**Work to do**
Turn the lines from the start of the stored items up to and including the line with "point(505,415)" into a two-column CSV with the headers text and answer. Give one row per item, put each value in its own quoted field, and replace line breaks with spaces.

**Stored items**

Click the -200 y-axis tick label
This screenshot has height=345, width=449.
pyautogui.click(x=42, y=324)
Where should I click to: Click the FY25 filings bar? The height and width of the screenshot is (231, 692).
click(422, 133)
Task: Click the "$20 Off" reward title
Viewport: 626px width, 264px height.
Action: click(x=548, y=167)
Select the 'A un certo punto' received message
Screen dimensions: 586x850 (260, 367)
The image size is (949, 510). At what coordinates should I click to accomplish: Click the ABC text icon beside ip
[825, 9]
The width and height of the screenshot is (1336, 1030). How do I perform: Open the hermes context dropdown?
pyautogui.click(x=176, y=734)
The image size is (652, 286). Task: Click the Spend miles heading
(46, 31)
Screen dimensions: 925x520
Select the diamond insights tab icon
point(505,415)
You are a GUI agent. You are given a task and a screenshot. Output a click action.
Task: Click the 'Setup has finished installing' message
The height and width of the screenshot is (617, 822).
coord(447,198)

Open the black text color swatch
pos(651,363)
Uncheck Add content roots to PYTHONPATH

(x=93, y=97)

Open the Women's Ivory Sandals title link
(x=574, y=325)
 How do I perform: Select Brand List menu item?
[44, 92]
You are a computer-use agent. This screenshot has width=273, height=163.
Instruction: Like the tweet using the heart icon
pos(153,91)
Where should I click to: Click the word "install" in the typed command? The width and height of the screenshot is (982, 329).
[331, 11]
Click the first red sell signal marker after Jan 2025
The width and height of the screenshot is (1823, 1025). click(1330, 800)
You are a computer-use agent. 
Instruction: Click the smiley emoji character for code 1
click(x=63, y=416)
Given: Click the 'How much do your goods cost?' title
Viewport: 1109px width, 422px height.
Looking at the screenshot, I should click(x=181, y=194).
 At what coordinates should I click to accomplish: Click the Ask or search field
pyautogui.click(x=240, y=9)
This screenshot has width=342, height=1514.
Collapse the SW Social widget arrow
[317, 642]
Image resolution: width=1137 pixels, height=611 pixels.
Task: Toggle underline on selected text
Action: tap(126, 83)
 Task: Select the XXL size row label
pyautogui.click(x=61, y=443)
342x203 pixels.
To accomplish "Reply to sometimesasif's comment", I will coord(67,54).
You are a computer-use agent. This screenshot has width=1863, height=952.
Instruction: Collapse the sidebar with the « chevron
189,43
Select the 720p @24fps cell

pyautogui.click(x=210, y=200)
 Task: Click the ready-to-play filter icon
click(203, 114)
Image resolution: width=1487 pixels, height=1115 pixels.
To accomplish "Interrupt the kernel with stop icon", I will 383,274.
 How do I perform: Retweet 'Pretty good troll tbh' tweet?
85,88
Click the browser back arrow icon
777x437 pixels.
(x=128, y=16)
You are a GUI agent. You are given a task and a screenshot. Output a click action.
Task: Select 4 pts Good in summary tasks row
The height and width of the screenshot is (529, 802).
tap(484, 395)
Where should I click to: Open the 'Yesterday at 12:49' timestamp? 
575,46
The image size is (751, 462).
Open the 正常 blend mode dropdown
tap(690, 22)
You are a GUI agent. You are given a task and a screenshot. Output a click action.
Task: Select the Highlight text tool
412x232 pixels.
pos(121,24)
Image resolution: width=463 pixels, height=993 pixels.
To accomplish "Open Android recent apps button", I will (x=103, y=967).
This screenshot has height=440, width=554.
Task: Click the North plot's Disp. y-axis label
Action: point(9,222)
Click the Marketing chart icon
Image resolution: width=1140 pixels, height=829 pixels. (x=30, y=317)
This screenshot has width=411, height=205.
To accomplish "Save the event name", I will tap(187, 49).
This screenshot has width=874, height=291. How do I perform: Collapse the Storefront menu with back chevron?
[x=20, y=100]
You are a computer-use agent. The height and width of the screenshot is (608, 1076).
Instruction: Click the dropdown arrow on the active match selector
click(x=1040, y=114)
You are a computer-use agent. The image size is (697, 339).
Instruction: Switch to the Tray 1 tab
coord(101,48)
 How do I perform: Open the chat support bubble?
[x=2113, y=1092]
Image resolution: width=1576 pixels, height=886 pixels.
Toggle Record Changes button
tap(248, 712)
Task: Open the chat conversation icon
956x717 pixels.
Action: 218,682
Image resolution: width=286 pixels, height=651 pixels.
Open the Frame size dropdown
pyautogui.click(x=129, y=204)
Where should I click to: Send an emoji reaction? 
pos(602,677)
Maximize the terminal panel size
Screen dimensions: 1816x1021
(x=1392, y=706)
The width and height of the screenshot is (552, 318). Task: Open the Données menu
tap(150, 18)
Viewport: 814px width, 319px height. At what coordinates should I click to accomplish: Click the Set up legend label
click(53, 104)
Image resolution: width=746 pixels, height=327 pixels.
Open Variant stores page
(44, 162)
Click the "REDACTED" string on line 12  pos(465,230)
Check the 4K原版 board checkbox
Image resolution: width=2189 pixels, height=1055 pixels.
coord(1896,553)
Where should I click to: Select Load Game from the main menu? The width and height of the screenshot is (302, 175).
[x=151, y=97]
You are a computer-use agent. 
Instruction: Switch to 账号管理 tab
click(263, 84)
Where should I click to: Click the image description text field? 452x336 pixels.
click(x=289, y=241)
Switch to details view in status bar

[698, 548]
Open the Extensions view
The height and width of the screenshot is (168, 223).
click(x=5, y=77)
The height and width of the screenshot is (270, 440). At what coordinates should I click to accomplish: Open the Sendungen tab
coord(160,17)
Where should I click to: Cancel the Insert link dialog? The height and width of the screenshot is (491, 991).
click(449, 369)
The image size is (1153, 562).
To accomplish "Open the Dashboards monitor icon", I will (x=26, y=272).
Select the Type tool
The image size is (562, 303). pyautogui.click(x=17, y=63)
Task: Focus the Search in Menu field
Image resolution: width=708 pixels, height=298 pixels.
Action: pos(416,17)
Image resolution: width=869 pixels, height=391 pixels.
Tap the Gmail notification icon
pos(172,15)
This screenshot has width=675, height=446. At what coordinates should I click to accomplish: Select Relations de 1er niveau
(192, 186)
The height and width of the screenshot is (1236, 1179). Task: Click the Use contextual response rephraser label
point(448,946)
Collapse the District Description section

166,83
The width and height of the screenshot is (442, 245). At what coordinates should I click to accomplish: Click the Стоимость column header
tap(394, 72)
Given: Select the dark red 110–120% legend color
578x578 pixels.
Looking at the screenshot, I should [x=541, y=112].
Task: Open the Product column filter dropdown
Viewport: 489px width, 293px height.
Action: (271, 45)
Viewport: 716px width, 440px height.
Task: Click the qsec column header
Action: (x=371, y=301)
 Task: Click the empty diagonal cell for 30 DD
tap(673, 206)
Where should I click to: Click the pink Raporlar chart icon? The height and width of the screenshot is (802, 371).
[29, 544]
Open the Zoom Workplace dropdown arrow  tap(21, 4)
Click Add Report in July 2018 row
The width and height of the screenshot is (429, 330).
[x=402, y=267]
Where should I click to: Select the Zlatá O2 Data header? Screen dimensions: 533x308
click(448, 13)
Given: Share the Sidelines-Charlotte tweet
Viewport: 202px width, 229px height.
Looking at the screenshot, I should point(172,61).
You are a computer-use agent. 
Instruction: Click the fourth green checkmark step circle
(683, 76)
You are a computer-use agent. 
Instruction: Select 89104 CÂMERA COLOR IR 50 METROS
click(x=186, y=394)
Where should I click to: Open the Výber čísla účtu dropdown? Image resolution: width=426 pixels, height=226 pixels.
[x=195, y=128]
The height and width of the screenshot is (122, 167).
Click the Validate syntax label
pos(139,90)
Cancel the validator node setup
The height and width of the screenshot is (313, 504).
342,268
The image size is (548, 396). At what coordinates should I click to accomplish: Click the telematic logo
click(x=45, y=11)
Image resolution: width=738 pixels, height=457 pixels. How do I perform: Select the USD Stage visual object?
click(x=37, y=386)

**Exercise output**
text,answer
"Click the -200 y-axis tick label This screenshot has height=345, width=449.","pyautogui.click(x=42, y=324)"
"Where should I click to: Click the FY25 filings bar? The height and width of the screenshot is (231, 692).","click(422, 133)"
"Task: Click the ""$20 Off"" reward title Viewport: 626px width, 264px height.","Action: click(x=548, y=167)"
"Select the 'A un certo punto' received message","Screen dimensions: 586x850 (260, 367)"
"The image size is (949, 510). At what coordinates should I click to accomplish: Click the ABC text icon beside ip","[825, 9]"
"The width and height of the screenshot is (1336, 1030). How do I perform: Open the hermes context dropdown?","pyautogui.click(x=176, y=734)"
"The image size is (652, 286). Task: Click the Spend miles heading","(46, 31)"
"Screen dimensions: 925x520 Select the diamond insights tab icon","point(505,415)"